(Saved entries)
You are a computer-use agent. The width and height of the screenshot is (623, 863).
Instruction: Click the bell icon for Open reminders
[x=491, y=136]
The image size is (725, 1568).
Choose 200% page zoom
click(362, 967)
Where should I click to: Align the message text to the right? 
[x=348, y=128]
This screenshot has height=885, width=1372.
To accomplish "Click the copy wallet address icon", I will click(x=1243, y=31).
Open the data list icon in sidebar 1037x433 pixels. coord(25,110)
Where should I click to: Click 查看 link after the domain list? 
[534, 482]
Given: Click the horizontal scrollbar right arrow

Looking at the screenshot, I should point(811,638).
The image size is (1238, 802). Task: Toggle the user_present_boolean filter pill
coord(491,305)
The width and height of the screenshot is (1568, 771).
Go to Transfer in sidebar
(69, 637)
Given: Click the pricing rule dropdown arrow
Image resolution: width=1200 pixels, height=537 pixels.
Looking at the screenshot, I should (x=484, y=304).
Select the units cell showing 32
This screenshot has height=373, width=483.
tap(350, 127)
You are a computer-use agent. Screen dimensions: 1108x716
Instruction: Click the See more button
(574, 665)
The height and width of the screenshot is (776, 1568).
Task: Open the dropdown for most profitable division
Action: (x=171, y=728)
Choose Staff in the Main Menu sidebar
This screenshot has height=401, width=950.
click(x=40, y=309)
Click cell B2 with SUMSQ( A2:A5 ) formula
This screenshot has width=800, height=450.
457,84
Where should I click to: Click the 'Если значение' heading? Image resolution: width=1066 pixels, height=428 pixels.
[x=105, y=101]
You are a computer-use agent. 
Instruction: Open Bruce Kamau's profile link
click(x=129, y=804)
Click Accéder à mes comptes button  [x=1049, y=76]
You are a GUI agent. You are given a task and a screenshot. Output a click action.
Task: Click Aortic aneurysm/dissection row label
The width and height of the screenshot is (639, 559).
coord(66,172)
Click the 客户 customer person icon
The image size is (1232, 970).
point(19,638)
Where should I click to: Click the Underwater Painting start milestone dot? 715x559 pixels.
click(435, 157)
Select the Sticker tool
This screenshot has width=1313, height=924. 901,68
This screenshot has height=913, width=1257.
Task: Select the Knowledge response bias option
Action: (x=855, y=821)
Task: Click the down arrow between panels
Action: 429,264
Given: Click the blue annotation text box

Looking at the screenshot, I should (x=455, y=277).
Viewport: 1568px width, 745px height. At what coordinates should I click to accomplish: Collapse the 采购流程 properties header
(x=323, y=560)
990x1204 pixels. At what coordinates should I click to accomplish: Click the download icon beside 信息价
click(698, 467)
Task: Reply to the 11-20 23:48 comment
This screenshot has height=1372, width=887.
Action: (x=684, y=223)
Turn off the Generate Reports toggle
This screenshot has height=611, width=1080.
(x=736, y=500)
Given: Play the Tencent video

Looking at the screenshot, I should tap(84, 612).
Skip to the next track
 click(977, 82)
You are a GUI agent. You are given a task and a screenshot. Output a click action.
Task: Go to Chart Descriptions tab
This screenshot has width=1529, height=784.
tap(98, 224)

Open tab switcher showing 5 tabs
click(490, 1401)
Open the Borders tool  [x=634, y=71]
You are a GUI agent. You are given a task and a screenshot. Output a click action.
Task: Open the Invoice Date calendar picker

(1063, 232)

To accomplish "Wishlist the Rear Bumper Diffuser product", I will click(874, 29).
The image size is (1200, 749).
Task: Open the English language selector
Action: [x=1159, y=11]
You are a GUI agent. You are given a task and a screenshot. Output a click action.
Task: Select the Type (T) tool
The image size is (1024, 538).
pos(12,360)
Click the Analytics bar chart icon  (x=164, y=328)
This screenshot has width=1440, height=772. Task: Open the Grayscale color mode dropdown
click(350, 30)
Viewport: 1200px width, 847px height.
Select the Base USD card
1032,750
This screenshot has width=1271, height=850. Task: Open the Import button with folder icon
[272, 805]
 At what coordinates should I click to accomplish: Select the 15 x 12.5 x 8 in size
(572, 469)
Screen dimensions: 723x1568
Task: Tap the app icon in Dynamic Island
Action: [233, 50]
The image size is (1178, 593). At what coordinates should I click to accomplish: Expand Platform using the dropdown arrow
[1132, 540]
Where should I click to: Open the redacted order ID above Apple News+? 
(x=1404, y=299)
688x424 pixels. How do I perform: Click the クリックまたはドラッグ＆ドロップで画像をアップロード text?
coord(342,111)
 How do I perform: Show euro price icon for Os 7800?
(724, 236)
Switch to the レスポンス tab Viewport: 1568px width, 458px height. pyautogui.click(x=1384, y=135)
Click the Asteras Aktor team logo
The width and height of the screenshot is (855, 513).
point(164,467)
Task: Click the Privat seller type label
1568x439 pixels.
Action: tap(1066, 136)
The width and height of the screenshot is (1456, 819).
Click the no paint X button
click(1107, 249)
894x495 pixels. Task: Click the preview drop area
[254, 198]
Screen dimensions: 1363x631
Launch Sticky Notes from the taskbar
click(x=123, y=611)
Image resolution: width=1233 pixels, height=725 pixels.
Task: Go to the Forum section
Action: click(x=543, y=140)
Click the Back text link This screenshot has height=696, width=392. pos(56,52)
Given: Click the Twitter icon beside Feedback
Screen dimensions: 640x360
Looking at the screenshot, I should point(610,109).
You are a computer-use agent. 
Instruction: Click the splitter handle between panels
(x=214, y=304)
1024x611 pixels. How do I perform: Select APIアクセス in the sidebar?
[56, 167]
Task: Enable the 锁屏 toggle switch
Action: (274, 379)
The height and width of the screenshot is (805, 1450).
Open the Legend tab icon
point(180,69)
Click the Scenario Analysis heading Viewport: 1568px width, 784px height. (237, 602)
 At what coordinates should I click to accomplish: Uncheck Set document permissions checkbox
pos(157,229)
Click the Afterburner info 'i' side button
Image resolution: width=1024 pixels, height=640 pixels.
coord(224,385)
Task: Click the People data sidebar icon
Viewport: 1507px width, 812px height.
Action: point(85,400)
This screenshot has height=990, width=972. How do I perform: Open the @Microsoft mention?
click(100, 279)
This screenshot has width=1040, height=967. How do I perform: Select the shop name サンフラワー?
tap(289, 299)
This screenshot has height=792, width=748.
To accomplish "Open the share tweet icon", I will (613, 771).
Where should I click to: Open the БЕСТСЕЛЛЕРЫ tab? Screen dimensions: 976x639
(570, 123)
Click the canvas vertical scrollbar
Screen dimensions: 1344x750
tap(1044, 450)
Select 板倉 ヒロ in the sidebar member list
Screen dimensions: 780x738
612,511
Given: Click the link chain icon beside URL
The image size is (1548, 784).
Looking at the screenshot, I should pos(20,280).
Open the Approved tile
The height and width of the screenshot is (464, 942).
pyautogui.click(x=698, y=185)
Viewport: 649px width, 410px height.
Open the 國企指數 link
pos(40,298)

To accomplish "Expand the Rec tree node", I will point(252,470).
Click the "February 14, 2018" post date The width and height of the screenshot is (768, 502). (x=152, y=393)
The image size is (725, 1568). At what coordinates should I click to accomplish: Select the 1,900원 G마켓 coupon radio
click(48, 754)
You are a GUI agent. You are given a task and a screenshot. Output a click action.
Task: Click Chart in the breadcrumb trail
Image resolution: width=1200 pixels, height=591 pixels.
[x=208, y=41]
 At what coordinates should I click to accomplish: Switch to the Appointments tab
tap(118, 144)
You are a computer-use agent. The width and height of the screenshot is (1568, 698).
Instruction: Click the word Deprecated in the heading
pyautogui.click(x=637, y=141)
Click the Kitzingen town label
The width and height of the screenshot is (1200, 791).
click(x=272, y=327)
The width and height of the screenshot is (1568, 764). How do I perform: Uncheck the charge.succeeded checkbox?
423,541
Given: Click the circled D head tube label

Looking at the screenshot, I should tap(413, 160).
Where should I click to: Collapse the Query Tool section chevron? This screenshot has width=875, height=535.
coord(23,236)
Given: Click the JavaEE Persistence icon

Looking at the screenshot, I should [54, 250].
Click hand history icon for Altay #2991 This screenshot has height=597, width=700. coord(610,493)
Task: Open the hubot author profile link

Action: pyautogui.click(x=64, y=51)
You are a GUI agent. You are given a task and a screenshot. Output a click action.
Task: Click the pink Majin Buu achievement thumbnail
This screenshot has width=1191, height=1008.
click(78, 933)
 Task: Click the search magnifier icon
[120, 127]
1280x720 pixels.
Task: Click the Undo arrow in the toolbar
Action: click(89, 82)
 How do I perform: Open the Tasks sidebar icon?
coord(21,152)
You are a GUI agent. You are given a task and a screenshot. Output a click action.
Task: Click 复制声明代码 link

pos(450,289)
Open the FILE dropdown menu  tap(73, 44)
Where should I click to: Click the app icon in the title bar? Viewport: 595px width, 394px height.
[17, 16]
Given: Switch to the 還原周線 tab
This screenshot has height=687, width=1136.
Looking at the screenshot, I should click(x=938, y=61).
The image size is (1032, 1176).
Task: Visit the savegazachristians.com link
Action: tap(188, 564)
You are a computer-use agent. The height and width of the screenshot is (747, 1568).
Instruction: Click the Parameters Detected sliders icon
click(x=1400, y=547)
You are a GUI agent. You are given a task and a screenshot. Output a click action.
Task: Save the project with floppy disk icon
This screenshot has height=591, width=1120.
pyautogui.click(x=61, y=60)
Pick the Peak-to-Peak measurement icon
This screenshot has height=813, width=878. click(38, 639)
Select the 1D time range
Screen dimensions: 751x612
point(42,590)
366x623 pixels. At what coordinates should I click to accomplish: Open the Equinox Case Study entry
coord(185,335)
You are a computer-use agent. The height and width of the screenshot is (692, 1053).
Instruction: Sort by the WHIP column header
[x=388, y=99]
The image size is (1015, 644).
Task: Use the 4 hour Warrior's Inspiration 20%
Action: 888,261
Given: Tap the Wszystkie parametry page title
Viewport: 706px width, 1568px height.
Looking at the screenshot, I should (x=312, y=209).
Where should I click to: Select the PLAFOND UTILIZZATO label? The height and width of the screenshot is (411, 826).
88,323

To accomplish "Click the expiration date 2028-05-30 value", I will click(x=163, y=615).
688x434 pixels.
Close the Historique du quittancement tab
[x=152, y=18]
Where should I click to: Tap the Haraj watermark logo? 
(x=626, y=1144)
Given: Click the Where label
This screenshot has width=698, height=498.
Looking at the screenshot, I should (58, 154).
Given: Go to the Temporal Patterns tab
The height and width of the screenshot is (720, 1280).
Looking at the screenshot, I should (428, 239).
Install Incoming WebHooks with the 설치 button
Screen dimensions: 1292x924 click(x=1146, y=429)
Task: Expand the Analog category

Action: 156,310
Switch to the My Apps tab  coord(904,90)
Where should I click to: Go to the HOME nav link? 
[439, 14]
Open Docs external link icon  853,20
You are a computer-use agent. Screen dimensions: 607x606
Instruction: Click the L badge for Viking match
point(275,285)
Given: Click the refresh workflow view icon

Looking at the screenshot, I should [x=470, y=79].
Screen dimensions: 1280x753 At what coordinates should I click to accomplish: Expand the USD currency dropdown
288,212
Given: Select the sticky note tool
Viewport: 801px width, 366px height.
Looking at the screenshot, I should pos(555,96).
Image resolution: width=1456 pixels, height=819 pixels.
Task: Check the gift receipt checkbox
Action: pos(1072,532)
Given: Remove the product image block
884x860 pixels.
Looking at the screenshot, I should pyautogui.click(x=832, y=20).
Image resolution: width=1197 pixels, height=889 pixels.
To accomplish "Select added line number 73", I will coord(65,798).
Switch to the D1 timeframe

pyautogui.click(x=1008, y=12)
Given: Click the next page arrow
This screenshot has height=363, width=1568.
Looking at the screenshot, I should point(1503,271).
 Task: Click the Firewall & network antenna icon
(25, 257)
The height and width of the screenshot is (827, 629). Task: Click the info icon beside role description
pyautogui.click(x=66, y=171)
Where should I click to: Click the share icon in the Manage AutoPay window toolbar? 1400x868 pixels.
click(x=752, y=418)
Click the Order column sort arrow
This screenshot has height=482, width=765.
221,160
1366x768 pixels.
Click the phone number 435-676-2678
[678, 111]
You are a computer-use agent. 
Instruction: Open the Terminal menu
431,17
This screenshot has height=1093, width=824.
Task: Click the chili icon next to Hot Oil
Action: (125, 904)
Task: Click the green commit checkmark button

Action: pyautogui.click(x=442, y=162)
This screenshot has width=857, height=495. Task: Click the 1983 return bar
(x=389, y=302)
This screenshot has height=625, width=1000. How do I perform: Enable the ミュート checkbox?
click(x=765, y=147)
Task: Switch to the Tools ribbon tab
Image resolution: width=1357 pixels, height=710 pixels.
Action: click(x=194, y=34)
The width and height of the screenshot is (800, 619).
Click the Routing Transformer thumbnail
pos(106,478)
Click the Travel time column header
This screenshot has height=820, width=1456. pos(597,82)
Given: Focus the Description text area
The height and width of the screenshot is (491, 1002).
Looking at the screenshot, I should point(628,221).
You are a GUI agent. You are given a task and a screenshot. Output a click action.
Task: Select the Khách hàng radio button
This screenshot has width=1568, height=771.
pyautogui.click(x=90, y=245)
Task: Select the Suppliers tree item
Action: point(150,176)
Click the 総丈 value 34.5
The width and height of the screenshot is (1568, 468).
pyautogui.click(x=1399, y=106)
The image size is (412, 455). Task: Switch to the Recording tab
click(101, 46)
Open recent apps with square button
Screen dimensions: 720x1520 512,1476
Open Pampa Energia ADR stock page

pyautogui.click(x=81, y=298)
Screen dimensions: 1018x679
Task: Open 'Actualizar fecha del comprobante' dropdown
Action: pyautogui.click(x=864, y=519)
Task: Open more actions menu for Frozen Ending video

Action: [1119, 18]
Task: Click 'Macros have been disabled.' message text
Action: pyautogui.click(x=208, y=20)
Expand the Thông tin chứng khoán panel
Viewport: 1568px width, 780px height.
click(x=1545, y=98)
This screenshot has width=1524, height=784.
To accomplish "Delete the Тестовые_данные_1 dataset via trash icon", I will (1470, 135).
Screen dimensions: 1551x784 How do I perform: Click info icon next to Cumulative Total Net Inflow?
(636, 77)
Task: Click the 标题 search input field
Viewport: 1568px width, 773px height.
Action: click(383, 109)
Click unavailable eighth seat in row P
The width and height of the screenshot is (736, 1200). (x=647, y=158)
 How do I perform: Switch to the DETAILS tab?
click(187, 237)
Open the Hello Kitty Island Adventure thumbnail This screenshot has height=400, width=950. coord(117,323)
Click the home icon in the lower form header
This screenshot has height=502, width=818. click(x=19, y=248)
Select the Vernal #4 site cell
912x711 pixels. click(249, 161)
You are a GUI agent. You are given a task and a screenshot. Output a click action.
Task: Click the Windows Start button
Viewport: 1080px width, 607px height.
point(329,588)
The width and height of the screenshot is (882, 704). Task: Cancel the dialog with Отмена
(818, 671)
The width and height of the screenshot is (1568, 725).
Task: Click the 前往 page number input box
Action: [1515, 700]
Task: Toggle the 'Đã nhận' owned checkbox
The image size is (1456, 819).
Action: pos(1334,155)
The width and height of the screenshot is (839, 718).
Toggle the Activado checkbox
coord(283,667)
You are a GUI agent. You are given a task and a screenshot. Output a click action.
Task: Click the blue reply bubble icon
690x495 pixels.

About this exercise
Each line above with the word "computer" needs to be copied.

Exercise solution
You are a computer-use agent. The width and height of the screenshot is (623, 863).
You are a computer-use agent. Screen dimensions: 1108x716
You are a computer-use agent. 
You are a computer-use agent. 
You are a computer-use agent. The width and height of the screenshot is (1568, 698).
You are a computer-use agent. The height and width of the screenshot is (747, 1568).
You are a computer-use agent. The height and width of the screenshot is (692, 1053).
You are a computer-use agent. Screen dimensions: 607x606
You are a computer-use agent. 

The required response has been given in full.